Roaming abroad will have dropped off a cliff
People have (generally) gone home – even those who were abroad have made significant efforts to get home. Your users are in their home country. Roaming is a product of people being outside their home country – right now there isn’t much at all and if anything, it will continue to drop in the short term
Home workers are generally running on their own connectivity
Right now, your business traffic is distributed across each user’s internet connection. Fortunately, this network was designed for people streaming Netflix in 4K and the kids gaming in the evening. During the day it’s generally got plenty of bandwidth to handle anything the enterprise can throw at it. There are opportunities here compared to worrying about flooding your company links/network.
Mobile phones have more backup
This is a curious one – the whole point of a mobile device is that it is used when out and about. By extension, this means users rely on the device more when they are “away from the desk”. Well right now nobody is away from the desk!
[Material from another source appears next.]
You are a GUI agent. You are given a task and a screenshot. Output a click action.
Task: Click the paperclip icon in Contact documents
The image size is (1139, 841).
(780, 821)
The “desk” is at home with them and users are now far more likely to have an alternative option to carry on working if the mobile isn’t available.
So, where could this all lead?
Well, this is something we will cover in our content we’ll be putting out over the coming weeks, but at a high level, you can see that combining the above might, counterintuitively, actually be the perfect time to make changes.
Watch out for more in this space!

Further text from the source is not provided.